Jean d’Ormesson avait du talent, de la culture, de la classe. L’esprit vif, le verbe aiguisé, l’oeil malicieux, il avait la force du sourire, il séduisait. Je l’ai rencontré plusieurs fois et j’ai moi-même été séduit. Sans tomber dans l’effet de mode, la disparition de ce grand homme de lettres m’attriste sincèrement.
Avec tout le respect que je dois dans ce moment de deuil, je ne peux oublier cette chanson de Jean Ferrat :
« Un air de liberté »

                                

Les guerres du mensonge, les guerres coloniales,
c’est vous et vos pareils qui en êtes tuteurs.
Quand vous les approuviez à longueur de journal,
Votre plume signait trente années de malheur.

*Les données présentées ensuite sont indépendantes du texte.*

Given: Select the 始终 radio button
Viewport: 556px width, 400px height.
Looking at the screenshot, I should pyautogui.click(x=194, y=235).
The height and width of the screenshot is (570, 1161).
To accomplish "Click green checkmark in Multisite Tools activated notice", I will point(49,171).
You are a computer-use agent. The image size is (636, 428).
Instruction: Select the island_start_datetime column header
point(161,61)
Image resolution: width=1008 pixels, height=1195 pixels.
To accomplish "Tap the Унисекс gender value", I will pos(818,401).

La terre n’aime pas le sang ni les ordures,
Agrippa d’Aubigné le disait en son temps.
Votre cause déjà sentait la pourriture
Et c’est ce fumet-là que vous trouvez plaisant.

Ah monsieur d’Ormesson !
Vous osez déclarer
Qu’un air de liberté
Flottait sur Saïgon
Avant que cette ville s’appelle Ville Ho-Chi-Minh !

Allongés sur les rails nous arrêtions les trains.
Pour vous et vos pareils nous étions la vermine,
Sur qui vos policiers pouvaient taper sans frein.
Mais les rues résonnaient de paix en Indochine.

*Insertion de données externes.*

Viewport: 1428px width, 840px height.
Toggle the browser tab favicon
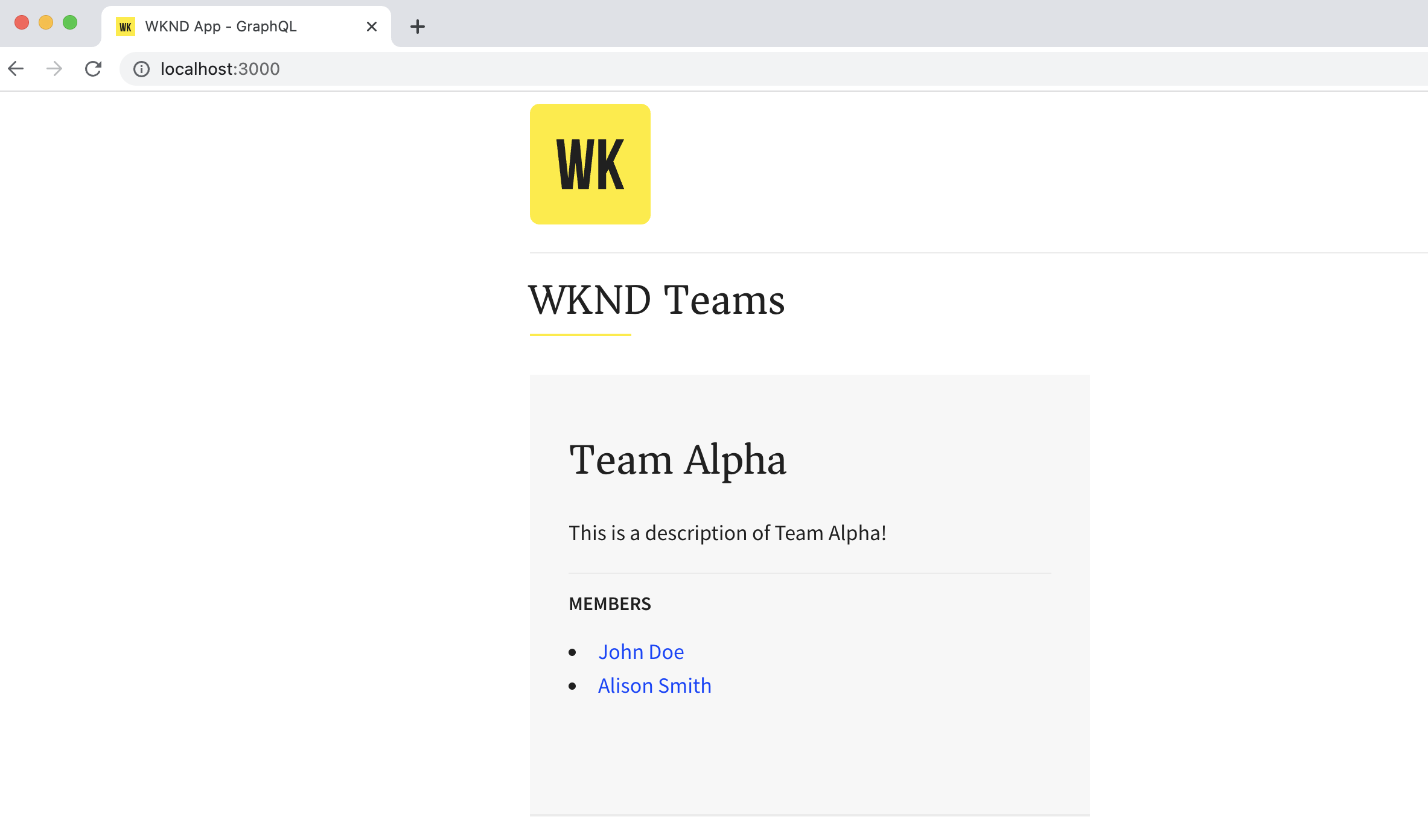point(126,26)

Nous disions que la guerre était perdue d’avance,
Et cent mille Français allaient mourir en vain
Contre un peuple luttant pour son indépendance.
Oui vous avez un peu de ce sang sur les mains.

Ah monsieur d’Ormesson !
Vous osez déclarer
Qu’un air de liberté
Flottait sur Saïgon,
Avant que cette ville s’appelle Ville Ho-Chi-Minh !

Après trente ans de feu, de souffrance et de larmes,
Des millions d’hectares de terre défoliés,
Un génocide vain, perpétré au Viêt-Nam,
Quand le canon se tait vous vous continuez.

Mais regardez-vous donc un matin dans la glace,
Patron du Figaro songez à Beaumarchais,
Il saute de sa tombe en faisant la grimace
Les maîtres ont encore une âme de valet.